O título deste blog pode lhe parecer um tanto ridículo, mas, com certeza, você já se viu num limbo social que não te identificam nem como negro, tão pouco como branco, mas, moreno. E, afinal de contas, moreno é raça/etnia? Que características físicas, culturais, históricas e sociais identificam o meu grupo e a minha origem? Já se perguntou em que nicho étnico e social você está inserido?
Então, é com este sentimento de Vira-lata Caramelo que vou me debruçar nesses 'porquês'.
Você que não tem a pele retinta e como milhões de brasileiros que dispõem em seus registros de nascimento a descrição de raça/cor parda, já questionou se isso, afinal de contas, é raça ou cor?

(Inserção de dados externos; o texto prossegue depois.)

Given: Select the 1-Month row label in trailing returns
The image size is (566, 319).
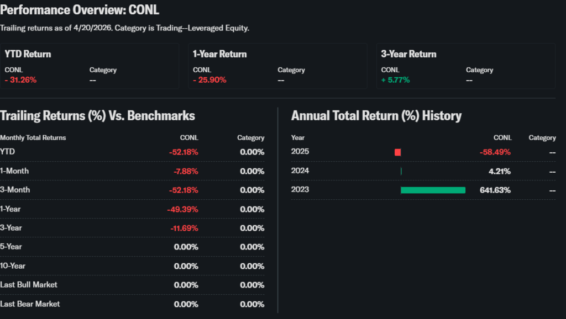Looking at the screenshot, I should point(14,171).
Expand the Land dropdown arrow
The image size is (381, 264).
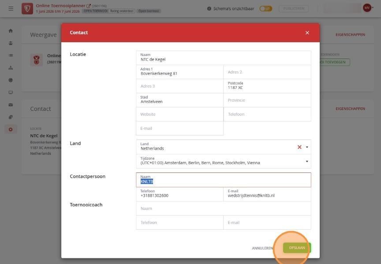[307, 147]

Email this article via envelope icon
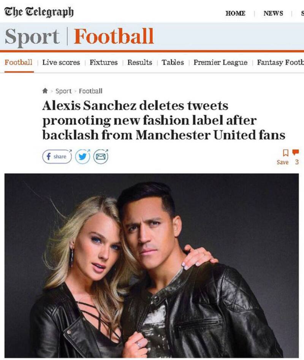[101, 156]
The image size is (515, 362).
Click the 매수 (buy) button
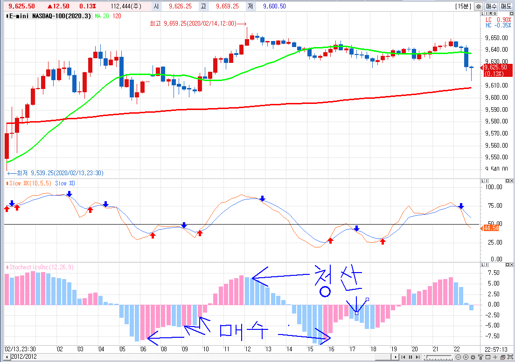point(491,7)
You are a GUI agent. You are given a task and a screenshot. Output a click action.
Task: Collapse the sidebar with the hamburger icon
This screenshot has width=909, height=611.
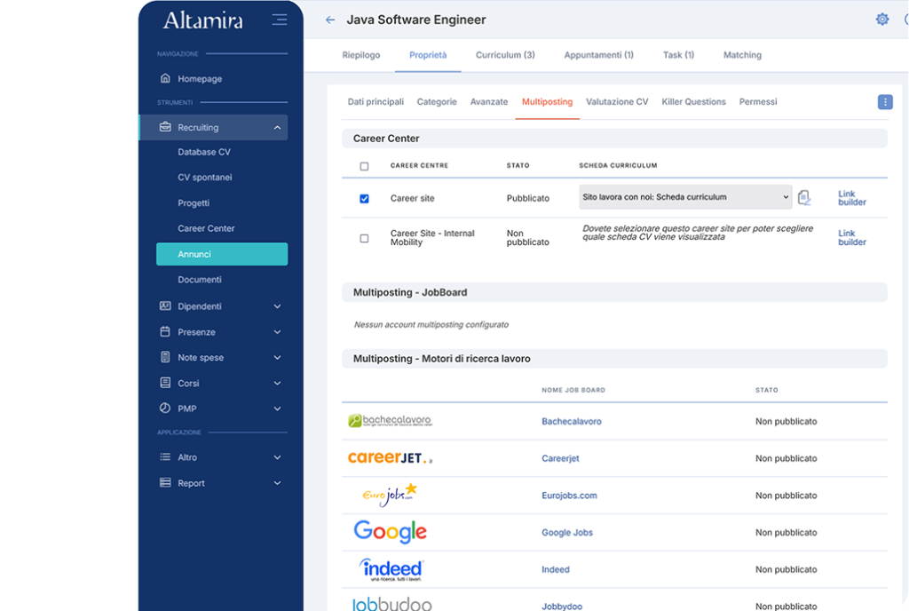(280, 20)
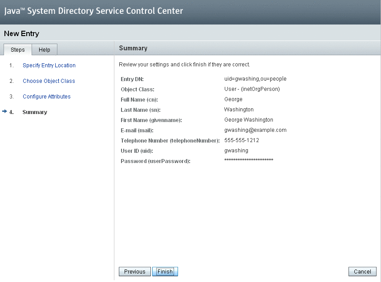Click the Java System Directory Service Control Center banner
The width and height of the screenshot is (381, 282).
coord(93,11)
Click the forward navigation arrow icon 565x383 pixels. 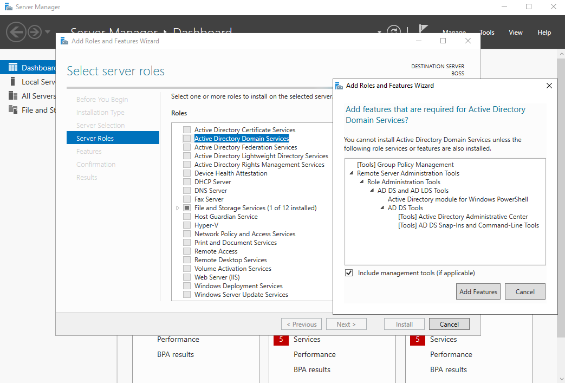[35, 32]
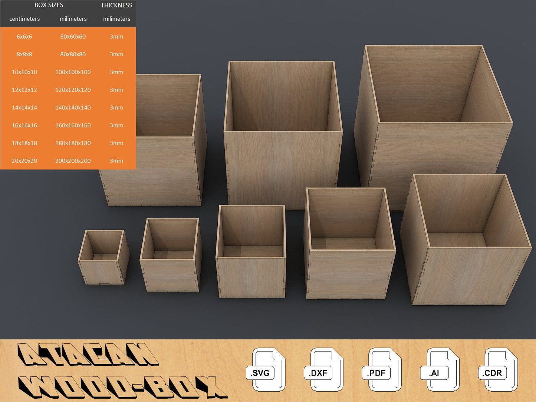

Bom, eu posso seguramente dizer que, dificilmente esse processo de autoconhecimento e conscientização teria vindo naturalmente se não fossem os antirracistas que estão tomando voz e espaço. O racismo estrutural lhe cresceu tão enraizado que você não acordaria numa bela manhã de domingo e diria: “Eu sou Negro!”.
Não!
Este blog é um relato de descobertas, de vivências, de informação, de posicionamento e até mesmo de poder.
UMA VOZ RETINTA
Eu: Oi?
É claro que o diálogo não se estendeu muito naquele momento, visto que, a luta para quem tem a pele retinta e vibrante é diária e cansativa. Por conta disso, ficamos somente na introdução deste expresso.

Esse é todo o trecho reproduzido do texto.